Whether it's Karan Johar, Farah Khan or Viveik Vaswani,Shah Rukh Kkhan is known to go out of his way for his close and long-lasting friends.
It therefore comes as no surprise to know that SRK has done one more straight-from-the-heart deed for old friend Samar Khan.
Samar who made his directorial debut with the candfloss episodic love story Kuch Meetha Ho Jaye three years ago, was at the receiving-end of Shah Rukh's largesse in that film too.
"I consider Shah Rukh my good-luck charm. He had made an appearance as himself at the end of Kuch Meetha Ho Jaye," recalls Samar emotionally."Now for my new film Shaurya, Shah Rukh will be doing something he has never done. He'll be reciting poetry."
Why poetry when other friends want him as item boy (Soham Shah's Kaal) and narrator (Khalid Mohamed's Silsilay)?
Reveals Samar, "I wanted my writer Jaideep Sarkar to write a theme poem that describes my film's mood. He came up with Shaurya kya hai. The poem captures the essence of my film.
Namely, the biases and prejudices prevalent in our society which tend to isolate and persecute communities and individuals. Jaideep's lines were extraordinarily lucid.
I needed a voice and a presence that could make those lines weighty and still accessible to the man in the remotest corner of the audience."
Samar flew down to Goa to speak to SRK about the poem. "Shah Rukh of course being Shah Rukh agreed immediately. He wanted to record the poem on his laptop then and there. But I wanted him to do it properly in a studio."
The poem by Shah Rukh will be part of the Shaurya soundtrack. "Adnan Sami has done the music.And we'll be giving Shah Rukh's poem a musical interpretation for the album," informs Samar, as he readies his film for an April release.

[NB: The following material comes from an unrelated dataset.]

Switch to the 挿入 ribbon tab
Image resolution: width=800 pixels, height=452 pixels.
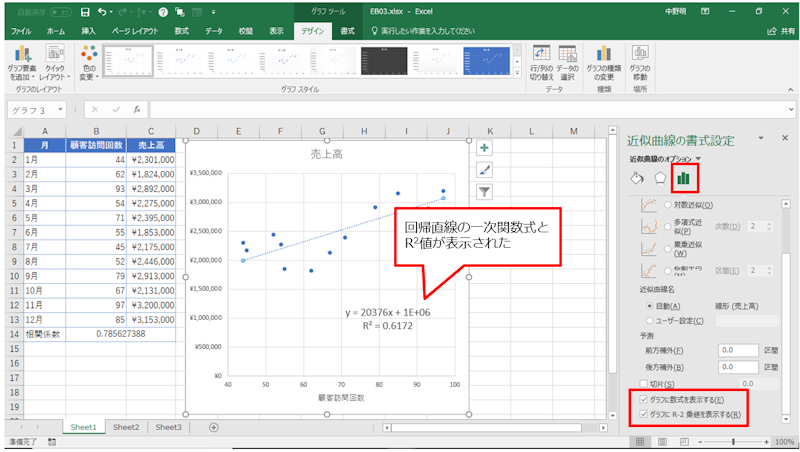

"The theme of the poem is, we need to find the courage within us to fight injustice and prejudice. Shaurya is the film I wanted to make first. But didn't have the courage and the vision to handle as my first film."
The whole team has made the endeavour easier for Samar by backing him to the hilt. "When you've creative people like script writer Jaideep Sarkar, dialogue writer Aparna Malhotra (actor Pavan Malhotra's wife) and a dream-cast like Rahul Bose, Deepak Dobriyal and Seema Biswas, you've nothing to worry about."

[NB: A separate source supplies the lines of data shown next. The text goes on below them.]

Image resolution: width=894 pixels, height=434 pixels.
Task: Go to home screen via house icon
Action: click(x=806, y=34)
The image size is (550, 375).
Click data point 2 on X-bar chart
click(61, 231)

Shaurya goes into an army backdrop. "We've seen many films of Chetan Anand Saab and J.P Dutta Saab with an army backdrop.
But they went straight into the war zone. Since I had spent three years of my life in the National Defence Academy I wanted to make a film about life in the army without going into war."
The buzz is that Shaurya is inspired by Rob Reiner's 1992 court-martial drama A Few Good Men.
Samar shrugs off the charge. "Shaurya is about a court martial of a man accused of a terrible war crime. But it's not A Few Good Men. We tend to bring that up in my movie's context because it's the only film in living memory about a court martial."